InhaleRx Limited (ASX – IRX), an Australian clinical-stage drug developer, has reported significant progress in its inhaled medicine programs targeting breakthrough cancer pain (BTcP) and panic disorder (PD). The company’s two lead candidates, IRX-211 and IRX-616a, are advancing through critical clinical and regulatory stages, with recent ethics approvals and manufacturing milestones positioning them well for upcoming trials.

During the June 2025 quarter, InhaleRx secured swift Human Research Ethics Committee (HREC) approval for the resubmission of its IRX-211 Phase 2 clinical trial, following adjustments to increase sample size and improve the likelihood of demonstrating efficacy. This approval came with minimal queries, underscoring the robustness of the trial design. Concurrently, manufacturing of the trial drugs for IRX-211 commenced as scheduled, with clinical site activation underway at the lead site in Melbourne and additional Australian sites being evaluated to accelerate patient recruitment.

Advancing IRX-616a and Operational Readiness

On the mental health front, InhaleRx executed a Letter of Intent with CMAX, a leading clinical site in Adelaide, to initiate clinical operations for the Phase 1 trial of IRX-616a, a novel inhaled treatment for panic disorder. Preparations for the HREC submission are in progress, with the company poised to respond rapidly to any queries to facilitate a First Patient In (FPI) event anticipated in the fourth quarter of 2025. Manufacturing refinement for IRX-616a’s trial drugs has been completed, clearing the way for investigational medicinal product production.

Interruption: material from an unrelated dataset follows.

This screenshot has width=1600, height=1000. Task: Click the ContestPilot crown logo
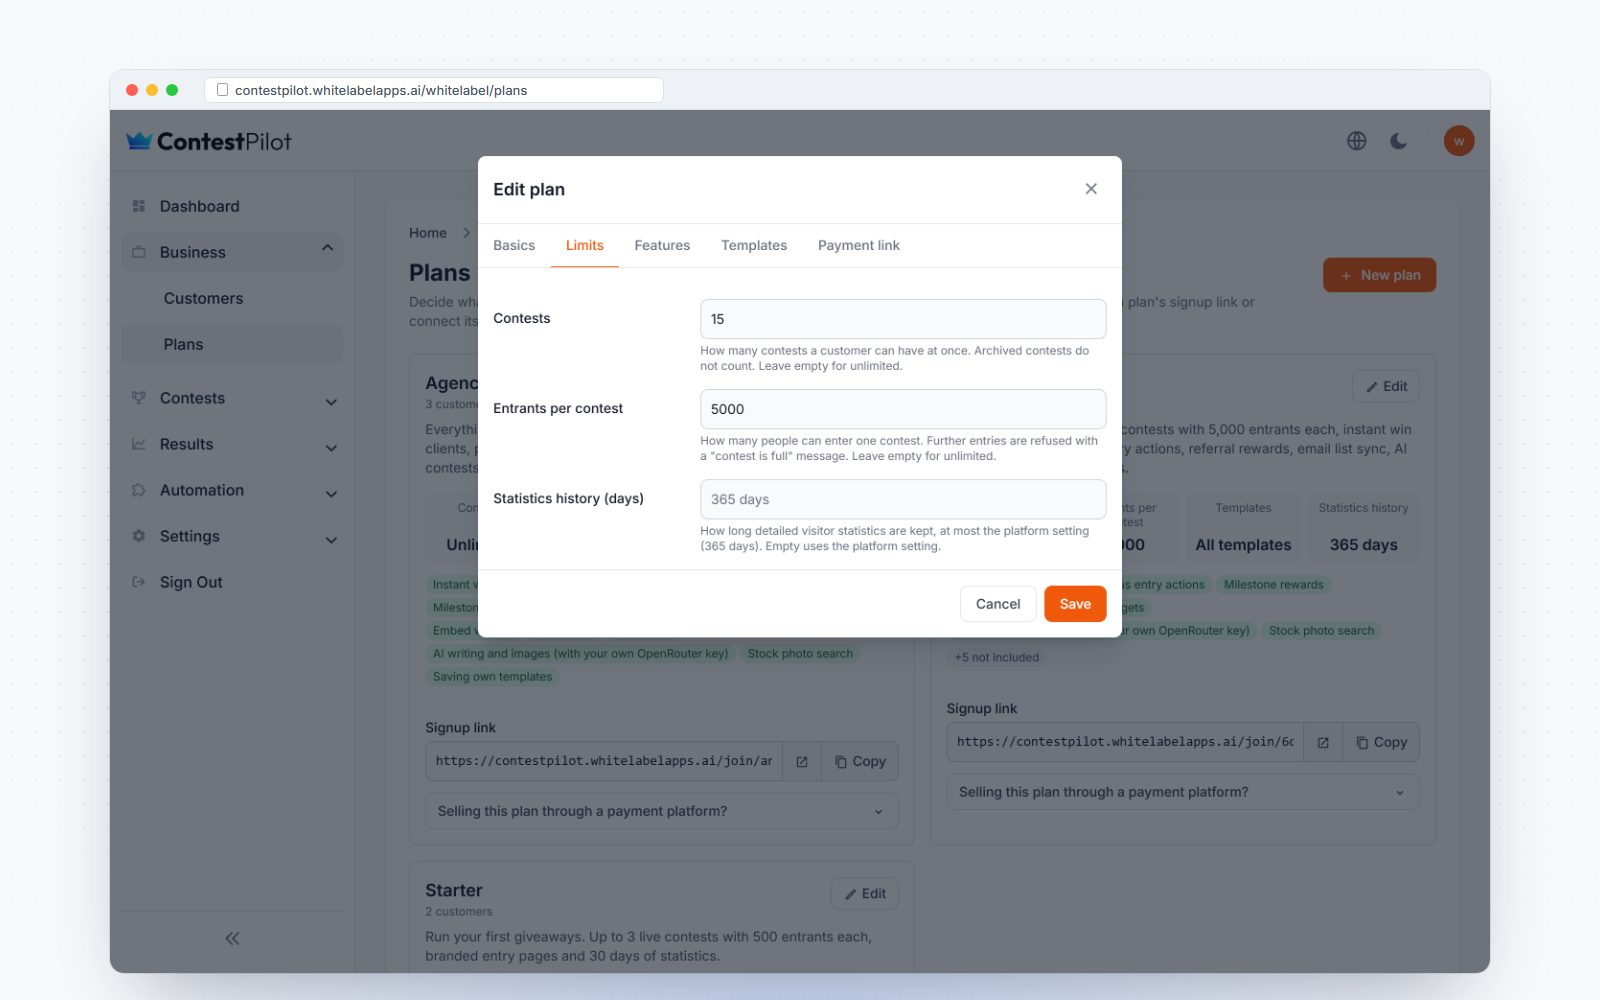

Financial Position and Capital Management

InhaleRx’s clinical development efforts are underpinned by a $38.5 million funding facility secured from Clendon Biotech Capital Pty Ltd in October 2024. The company executed its first drawdown of $248,000 during the quarter to cover manufacturing costs for IRX-211’s Phase 2 trial drugs, with further drawdowns expected to support ongoing development activities. This funding arrangement provides confidence that over 90% of forecast clinical development expenditure for the next two to three years is covered.

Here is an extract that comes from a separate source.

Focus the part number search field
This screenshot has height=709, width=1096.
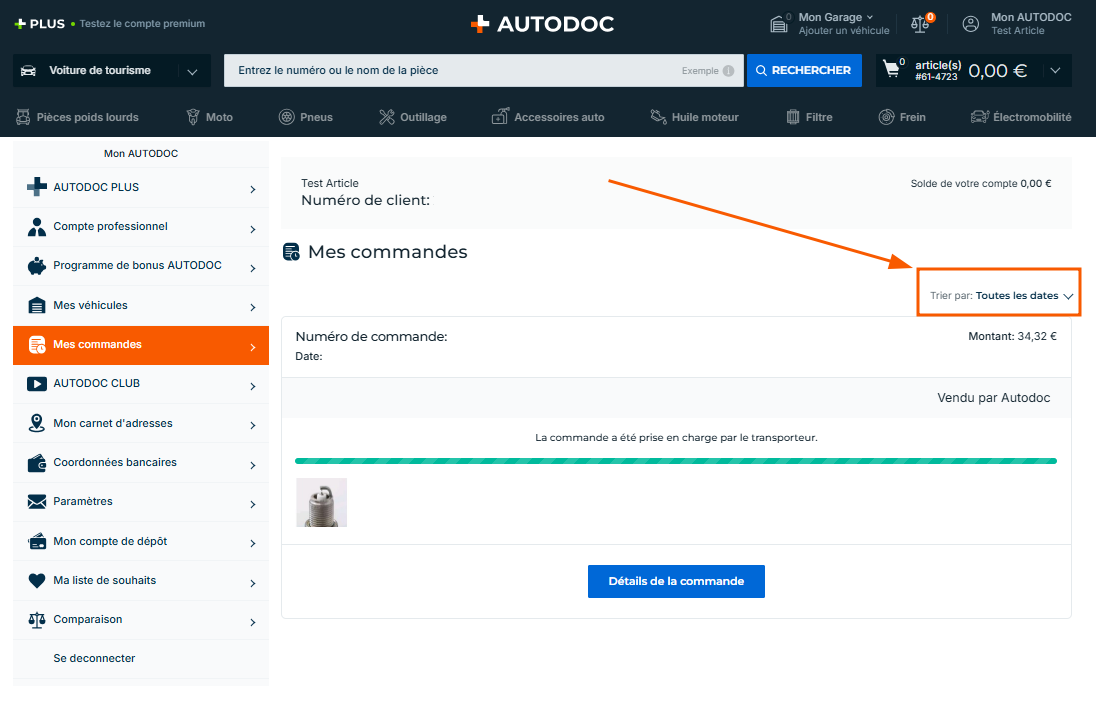[x=450, y=71]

The company also benefited from $489,000 in Research & Development Tax Incentive (RDTI) receipts from the Australian Government, bolstering its cash position. Despite ongoing investment in clinical trials and corporate costs, InhaleRx reported a net cash inflow of $170,000 from operating activities for the quarter, reflecting disciplined expenditure management.

Strategic Outlook

InhaleRx remains focused on achieving New Drug Approvals (NDA) from the US Food & Drug Administration for both IRX-211 and IRX-616a. The company’s strategy leverages rapid and cost-effective regulatory pathways, such as the 505(b)(2) route, to bring innovative inhaled therapies to market addressing significant unmet needs in pain management and mental health. With no currently approved non-opioid inhaled treatments for breakthrough cancer pain and no FDA-approved options for panic disorder, InhaleRx’s programs target substantial market gaps.

Looking ahead, the company aims to activate clinical sites, complete trial drug manufacturing, and commence patient dosing in the coming quarters, setting the stage for pivotal data readouts that could validate these novel therapies.